DENNIS SCHWARTZ 
IS THERE ANY GOOD 
IN SAYING 
EVERYTHING ABOUT A MOVIE?

 
SUBMARINE COMMAND (director: John Farrow; screenwriter: Jonathan Latimer; cinematographer: Lionel Lindon; editor: Eda Warren; music: David Buttolph; cast: William Holden (Lt. Cmdr. Ken White), Nancy Olson (Carol), William Bendix (CPO Boyer), Don Taylor (Lt. Cmdr. Peter Morris), Arthur Franz (Lt. Carlson), Peggy Webber (Mrs. Alice Rice), Moroni Olsen (Rear Admiral Joshua Rice), Jack Gregson (Commander Rice); Runtime: 87; MPAA Rating: NR; producer: Joseph Sistron; Paramount; 1951)

 
"Routine war drama."

Reviewed by Dennis Schwartz

John Farrow ("Five Came Back"/"The Big Clock"/"Hondo") directs this routine war drama, that has lackluster action scenes and a plodding melodrama about a soul-searching Navy officer, Lt. Cmdr.
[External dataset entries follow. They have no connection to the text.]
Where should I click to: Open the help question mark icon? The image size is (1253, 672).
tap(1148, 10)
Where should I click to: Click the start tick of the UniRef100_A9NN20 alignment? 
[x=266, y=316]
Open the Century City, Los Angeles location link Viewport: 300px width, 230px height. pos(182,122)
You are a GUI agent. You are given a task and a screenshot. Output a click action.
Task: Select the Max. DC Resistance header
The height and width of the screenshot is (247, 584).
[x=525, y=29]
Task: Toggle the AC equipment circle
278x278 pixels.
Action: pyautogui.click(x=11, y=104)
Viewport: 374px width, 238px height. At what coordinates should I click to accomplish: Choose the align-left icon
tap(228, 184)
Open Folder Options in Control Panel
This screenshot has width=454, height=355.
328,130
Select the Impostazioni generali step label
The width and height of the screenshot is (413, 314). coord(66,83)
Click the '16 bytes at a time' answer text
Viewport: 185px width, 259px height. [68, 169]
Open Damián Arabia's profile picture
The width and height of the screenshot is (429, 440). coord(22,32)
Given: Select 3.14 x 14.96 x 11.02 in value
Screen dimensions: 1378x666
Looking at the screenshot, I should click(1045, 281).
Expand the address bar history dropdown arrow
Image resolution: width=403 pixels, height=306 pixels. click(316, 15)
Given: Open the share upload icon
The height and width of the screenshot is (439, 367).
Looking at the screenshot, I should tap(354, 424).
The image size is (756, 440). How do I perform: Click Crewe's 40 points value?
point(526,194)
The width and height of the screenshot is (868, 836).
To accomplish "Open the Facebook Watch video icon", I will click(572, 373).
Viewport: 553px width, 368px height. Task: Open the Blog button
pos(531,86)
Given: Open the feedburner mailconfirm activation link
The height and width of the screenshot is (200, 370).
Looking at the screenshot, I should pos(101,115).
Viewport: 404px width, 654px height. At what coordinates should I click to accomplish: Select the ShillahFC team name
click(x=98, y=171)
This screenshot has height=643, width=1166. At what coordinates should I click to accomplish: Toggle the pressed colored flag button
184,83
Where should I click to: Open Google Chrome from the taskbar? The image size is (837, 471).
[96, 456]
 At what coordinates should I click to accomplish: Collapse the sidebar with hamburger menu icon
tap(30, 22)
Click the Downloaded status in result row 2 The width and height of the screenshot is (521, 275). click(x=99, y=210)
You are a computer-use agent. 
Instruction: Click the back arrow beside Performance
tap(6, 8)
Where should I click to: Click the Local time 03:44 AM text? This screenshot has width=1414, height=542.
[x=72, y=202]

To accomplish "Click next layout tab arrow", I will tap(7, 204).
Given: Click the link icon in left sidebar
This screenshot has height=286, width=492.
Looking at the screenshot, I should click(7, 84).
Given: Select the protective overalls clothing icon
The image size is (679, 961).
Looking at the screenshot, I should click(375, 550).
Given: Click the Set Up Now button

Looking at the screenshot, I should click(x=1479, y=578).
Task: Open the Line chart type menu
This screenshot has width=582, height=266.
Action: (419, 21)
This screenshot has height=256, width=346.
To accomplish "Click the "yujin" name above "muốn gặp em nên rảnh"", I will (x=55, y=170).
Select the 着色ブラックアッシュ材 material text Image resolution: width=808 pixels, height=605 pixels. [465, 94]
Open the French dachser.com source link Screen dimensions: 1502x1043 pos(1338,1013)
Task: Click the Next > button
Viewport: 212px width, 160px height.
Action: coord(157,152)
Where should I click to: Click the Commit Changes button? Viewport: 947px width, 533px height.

Ken White (William Holden), who feels guilt-ridden that on his one day of action during World War II resulted in the loss of life of his beloved Captain Josh Rice (Jack Gregson) and the quartermaster. It covers the topic of post-traumatic stress disorder at a time that condition was unknown. 

William Holden teams for the fourth and final time with Nancy Olson, who also teamed together as romantics in Sunset Boulevard (1950). The predictable but adequate script is by Jonathan Latimer. It was shot in and around San Diego and the Mare Island Navy Base in Vallejo, California. 

Commander Ken White, at the end of the Korean conflict, recalls in a flashback the day he became captain of the now mothballed Navy submarine, the U.S.S. Tiger Shark, on 13 Aug 1945, in the waters of the Pacific war zone. The submarine on the next to last day of war encounters some Japanese ships. Josh allows Ken, a Naval Academy graduate with no combat experience, to direct the torpedo attack and he knocks out the lead Japanese vessel. However, when the submarine surfaces, a Japanese plane strafes the deck, and Josh and the quartermaster are shot. The Tiger Shark then is hit by a Japanese destroyer, and to save the ship, Ken orders the submarine to crash dive, ignoring the protests of C. P. O. Boyer (William Bendix), who wants to surface again to rescue the stranded Josh. Though reassured by the other officers and the Rice family that he did the right thing, Ken continues to be tortured by that incident. During the Korean War, Captain White once again commands the Tiger Shark and redeems himself with heroic action during combat as he carries out his mission to destroy an air radar station in Point Nokomo and a telephone center in Koyasan. Carol (Nancy Olson) is his long-suffering loyal wife, who offers him tender love and support. Don Taylor plays his skirt-chasing wartime Navy pilot buddy.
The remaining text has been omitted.